As they age, it’s not uncommon for many people to let out a muted groan when getting out of bed in the morning.
But if you “oof” every time you get in a car or “aargh” while bending over to pick up something, it may be time to prioritize exercises that target your mobility.
Dr. Miho Tanaka, a sports medicine surgeon at Massachusetts General Hospital and Harvard Medical School, said good mobility is increasingly recognized as an important part of overall health. She pointed to research showing that high mobility has long-term effects in reducing rates of cancer, cardiovascular disease, dementia and depression.
“It’s not just about how you look and how your level of fitness is at any given point,” Tanaka said. “For anyone who wants to stay active later in life, there has to be a deliberate process of maintaining that level of activity by doing mobility exercises.”
Mobility equals strength plus flexibility
Mobility and flexibility are often confused, said Jessica Valant, a physical therapist and Pilates instructor near Denver.
Flexibility is simply the extent to which a muscle can lengthen, whereas mobility involves using muscle strength to interact with a network of joints, tendons, ligaments and synovial fluid, which is the lubricant inside the joint.
That network around the shoulders, spine, hips, pelvis and knees needs to work well together. Otherwise, it becomes difficult to reach things in high cabinets, squat down to tie your shoes or lift your grandchildren, let alone participate in outdoor activities or sports.
Mobility exercises strengthen your muscles while increasing your range of motion, which allows you to be more functional with age, Valant said.
“Motion is lotion, which is a saying we use in physical therapy all the time,” she said.
Two early warning signs
Starting from about 30 years old, muscles and tendons start to lose collagen, Tanaka said. That’s the same substance that in hair and skin relates to going gray and getting wrinkles.
Without regular exercise, weaker muscles put extra pressure on joints, she said. Even active people lose muscle in areas that are overlooked at the gym, such as the rotator cuff around the shoulder and postural muscles that support the spine and neck.
Tanaka said two early warning signs likely point to the need for mobility training.
The first is aching joints and muscle stiffness without first exerting a lot of effort. Back soreness after a long day of sitting at a desk could signal limited hip or pelvic mobility, she said. Achy knees after being on your feet all day may be a sign of weak quadriceps.
The second sign is more acute pain, such as when you don't get injured but you still experience swollen or painful joints for several days after participating in a sport like basketball or skiing for the first time a while.
She cautioned against following a recent social media challenge to test mobility by standing up from a seated position on the floor without using your hands.

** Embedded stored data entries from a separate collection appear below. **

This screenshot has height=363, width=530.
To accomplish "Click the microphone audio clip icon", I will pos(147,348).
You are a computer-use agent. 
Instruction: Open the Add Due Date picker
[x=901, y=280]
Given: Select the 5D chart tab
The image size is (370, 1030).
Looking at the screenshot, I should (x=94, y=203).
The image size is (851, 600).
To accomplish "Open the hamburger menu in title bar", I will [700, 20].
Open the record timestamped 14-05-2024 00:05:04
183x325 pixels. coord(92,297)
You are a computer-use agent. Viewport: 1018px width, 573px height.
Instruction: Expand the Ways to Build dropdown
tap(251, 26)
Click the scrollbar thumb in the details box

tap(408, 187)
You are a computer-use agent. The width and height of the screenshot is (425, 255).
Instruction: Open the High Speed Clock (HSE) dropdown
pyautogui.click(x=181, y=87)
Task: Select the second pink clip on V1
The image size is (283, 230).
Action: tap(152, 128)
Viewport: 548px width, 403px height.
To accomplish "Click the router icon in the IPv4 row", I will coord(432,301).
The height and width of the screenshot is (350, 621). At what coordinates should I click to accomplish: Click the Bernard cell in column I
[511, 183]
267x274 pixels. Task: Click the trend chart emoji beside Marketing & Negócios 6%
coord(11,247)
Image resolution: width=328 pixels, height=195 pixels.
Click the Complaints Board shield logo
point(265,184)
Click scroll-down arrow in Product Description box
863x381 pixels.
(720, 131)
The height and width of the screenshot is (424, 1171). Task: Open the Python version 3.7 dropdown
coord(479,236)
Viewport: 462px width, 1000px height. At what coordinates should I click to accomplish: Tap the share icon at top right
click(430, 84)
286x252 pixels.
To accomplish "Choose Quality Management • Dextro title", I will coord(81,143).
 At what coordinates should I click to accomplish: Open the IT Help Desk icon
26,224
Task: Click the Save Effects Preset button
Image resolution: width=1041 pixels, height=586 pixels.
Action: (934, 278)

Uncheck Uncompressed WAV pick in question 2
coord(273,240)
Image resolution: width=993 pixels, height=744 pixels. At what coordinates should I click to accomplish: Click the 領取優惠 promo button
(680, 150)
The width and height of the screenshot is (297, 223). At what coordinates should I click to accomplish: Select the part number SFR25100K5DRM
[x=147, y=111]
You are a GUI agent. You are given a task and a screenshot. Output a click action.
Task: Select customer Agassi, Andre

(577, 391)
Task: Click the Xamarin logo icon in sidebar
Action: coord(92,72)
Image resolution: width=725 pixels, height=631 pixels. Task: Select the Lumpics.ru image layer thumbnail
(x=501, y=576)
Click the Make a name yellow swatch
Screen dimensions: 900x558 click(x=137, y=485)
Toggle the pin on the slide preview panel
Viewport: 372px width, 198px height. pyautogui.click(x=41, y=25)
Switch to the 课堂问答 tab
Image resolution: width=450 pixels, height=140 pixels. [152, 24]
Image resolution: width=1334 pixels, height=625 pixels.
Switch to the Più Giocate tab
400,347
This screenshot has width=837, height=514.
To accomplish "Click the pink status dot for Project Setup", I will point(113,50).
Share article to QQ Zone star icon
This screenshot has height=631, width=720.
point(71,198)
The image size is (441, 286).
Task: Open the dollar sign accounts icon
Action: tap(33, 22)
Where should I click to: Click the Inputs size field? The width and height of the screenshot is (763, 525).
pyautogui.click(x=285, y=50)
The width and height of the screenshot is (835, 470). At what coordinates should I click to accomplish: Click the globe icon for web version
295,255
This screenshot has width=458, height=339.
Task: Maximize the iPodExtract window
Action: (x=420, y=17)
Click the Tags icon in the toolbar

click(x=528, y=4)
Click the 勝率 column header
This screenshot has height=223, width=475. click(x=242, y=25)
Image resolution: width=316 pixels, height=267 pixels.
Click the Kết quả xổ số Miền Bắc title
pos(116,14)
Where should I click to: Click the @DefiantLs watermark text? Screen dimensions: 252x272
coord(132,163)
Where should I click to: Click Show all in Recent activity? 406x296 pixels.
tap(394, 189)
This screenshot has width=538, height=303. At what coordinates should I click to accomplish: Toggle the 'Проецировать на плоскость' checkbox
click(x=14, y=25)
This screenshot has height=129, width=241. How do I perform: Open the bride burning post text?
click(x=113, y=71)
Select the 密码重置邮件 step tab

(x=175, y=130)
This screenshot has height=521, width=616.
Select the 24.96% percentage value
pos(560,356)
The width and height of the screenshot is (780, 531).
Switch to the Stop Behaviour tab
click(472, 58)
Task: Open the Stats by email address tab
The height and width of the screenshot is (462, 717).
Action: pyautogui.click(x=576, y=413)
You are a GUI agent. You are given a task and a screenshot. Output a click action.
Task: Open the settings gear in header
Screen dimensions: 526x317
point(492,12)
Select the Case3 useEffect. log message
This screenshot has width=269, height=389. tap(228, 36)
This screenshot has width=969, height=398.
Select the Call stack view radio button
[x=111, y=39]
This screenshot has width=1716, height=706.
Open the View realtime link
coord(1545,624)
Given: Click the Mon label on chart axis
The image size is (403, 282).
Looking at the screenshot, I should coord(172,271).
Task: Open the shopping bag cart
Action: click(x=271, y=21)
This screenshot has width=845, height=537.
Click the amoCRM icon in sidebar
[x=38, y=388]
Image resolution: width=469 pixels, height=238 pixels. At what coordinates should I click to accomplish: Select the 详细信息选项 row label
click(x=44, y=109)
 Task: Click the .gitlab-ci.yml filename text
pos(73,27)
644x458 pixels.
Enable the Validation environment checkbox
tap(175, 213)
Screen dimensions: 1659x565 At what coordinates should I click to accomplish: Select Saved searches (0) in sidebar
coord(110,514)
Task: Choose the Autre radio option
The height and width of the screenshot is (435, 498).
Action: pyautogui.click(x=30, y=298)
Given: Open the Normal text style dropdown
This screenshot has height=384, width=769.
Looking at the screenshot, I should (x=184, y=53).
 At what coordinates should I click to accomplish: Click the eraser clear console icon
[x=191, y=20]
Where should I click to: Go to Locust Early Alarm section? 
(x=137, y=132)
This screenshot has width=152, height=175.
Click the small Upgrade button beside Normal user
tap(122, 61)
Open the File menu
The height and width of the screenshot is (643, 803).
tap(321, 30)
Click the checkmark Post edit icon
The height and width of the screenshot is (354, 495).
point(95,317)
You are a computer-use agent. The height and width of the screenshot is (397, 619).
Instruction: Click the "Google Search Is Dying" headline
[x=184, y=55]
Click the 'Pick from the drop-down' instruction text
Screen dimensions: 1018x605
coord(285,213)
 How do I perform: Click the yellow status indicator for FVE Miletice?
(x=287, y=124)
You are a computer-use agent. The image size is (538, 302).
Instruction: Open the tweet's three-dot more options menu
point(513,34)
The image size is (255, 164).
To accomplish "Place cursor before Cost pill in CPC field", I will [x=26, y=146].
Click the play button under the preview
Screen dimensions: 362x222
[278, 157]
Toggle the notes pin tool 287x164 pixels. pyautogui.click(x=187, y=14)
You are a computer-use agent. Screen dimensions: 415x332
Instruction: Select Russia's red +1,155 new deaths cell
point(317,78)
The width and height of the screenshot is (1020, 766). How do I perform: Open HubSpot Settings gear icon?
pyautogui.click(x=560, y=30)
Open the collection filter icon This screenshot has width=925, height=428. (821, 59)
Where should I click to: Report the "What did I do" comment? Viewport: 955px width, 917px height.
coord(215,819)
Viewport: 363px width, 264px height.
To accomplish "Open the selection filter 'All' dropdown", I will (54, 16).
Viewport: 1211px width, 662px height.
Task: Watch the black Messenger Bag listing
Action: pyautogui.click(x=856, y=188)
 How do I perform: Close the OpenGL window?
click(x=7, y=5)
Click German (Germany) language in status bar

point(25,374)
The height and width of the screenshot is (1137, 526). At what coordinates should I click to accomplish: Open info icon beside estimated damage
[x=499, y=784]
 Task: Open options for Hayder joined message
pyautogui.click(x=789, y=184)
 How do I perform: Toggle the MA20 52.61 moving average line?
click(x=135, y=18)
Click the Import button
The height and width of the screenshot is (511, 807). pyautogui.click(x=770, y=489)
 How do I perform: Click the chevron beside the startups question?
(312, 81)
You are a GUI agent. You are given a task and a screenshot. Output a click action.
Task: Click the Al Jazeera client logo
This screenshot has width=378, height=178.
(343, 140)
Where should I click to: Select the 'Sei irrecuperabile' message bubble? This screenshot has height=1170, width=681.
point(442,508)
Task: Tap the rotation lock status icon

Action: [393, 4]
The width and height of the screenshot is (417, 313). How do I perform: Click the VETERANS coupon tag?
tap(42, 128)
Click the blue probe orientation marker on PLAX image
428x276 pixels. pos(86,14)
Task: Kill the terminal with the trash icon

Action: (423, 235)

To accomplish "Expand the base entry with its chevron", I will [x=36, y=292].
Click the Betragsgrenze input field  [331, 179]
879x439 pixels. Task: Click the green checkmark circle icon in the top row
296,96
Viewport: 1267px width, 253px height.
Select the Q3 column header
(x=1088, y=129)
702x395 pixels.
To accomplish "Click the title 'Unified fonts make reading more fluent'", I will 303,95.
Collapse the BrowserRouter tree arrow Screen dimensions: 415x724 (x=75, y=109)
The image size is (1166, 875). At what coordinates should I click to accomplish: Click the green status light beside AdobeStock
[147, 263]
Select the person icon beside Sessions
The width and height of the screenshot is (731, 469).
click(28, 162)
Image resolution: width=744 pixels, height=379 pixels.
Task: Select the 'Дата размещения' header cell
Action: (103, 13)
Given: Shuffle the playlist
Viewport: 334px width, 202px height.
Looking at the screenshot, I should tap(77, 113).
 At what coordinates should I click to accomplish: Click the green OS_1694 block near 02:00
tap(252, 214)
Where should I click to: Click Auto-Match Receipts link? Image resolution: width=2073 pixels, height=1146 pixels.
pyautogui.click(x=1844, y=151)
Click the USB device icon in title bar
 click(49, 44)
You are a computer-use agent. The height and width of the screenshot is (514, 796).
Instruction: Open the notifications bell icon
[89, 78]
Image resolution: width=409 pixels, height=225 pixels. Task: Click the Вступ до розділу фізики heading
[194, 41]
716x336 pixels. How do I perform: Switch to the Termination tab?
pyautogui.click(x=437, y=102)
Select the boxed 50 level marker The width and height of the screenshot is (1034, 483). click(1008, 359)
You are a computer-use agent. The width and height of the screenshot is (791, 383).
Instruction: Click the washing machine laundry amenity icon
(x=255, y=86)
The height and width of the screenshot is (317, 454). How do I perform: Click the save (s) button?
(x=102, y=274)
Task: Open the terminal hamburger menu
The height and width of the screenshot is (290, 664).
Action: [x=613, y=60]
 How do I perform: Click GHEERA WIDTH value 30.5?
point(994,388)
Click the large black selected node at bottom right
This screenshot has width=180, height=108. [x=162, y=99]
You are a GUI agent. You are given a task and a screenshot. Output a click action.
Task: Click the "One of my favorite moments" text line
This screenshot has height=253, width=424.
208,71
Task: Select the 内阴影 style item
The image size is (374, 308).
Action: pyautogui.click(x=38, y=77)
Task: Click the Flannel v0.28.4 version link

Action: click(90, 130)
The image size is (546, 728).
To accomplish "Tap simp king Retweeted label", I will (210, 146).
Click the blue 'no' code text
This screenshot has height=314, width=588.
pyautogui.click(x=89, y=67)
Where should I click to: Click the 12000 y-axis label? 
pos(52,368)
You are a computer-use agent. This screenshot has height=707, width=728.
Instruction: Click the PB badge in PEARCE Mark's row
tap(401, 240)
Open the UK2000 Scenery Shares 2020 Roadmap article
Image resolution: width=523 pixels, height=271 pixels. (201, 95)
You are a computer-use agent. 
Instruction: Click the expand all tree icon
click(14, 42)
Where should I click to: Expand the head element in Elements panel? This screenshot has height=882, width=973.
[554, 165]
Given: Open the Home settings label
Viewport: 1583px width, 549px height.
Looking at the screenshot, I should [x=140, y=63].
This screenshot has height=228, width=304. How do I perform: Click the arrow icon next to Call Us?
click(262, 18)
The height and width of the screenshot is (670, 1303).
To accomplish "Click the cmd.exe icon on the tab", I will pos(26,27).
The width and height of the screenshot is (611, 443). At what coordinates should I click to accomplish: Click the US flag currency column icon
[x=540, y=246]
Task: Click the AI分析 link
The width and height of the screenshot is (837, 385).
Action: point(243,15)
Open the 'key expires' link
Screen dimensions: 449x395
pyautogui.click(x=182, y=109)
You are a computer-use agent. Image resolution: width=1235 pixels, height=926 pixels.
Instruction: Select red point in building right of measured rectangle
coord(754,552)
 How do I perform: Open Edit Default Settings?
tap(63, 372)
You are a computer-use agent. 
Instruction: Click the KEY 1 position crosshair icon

“I’ve seen some injuries from that, so I definitely don’t recommend that,” she said.
Instead, try sitting in a chair and standing up without putting your hands on the chair arms. Next, try to stand on one foot. If you can do both, that's a good sign.
Tai Chi and yoga are also both great for mobility training, she said.
Other recommended exercises
Dr. Corey Simon, associate professor of orthopedic surgery at Duke University School of Medicine, urged people to prioritize mobility before they experience pain in their joints or difficulty moving around.
“You don’t have to have a gym to do this,” Simon said.
He suggested working body-weight exercises into your day. That could include setting an hourly timer to get up and walk around the house. When you return to your desk, add chair sits to work the quads, hamstrings, calves and glutes. Assuming your balance is OK, doing pushups against a wall or a countertop helps to mobilize the shoulders.
Once those exercises become easy, add exercise bands to build strength.
Valant said that people who are sedentary should simply start walking every day.
“It’s the lowest barrier to entry,” she said.
Beyond that, she suggests adding 10 minutes of mobility training to whatever exercise you’re doing. She offers short mobility routines on her YouTube channel targeting the hips, spine and full body.
Some basic hip movements include lying on your side and lifting your top leg, lying on your back and squeezing your knees to your chest and sitting up with your feet together, lowering your knees toward the floor.
For the spine, try the cat-cow stretch, arching and curving your back with hands and knees on the floor. Or sit in a chair with feet on the floor, twisting your shoulders to both sides.
“This isn’t something that changes in five days, but I tell people, give it four weeks,” she said. “You will see results over time.”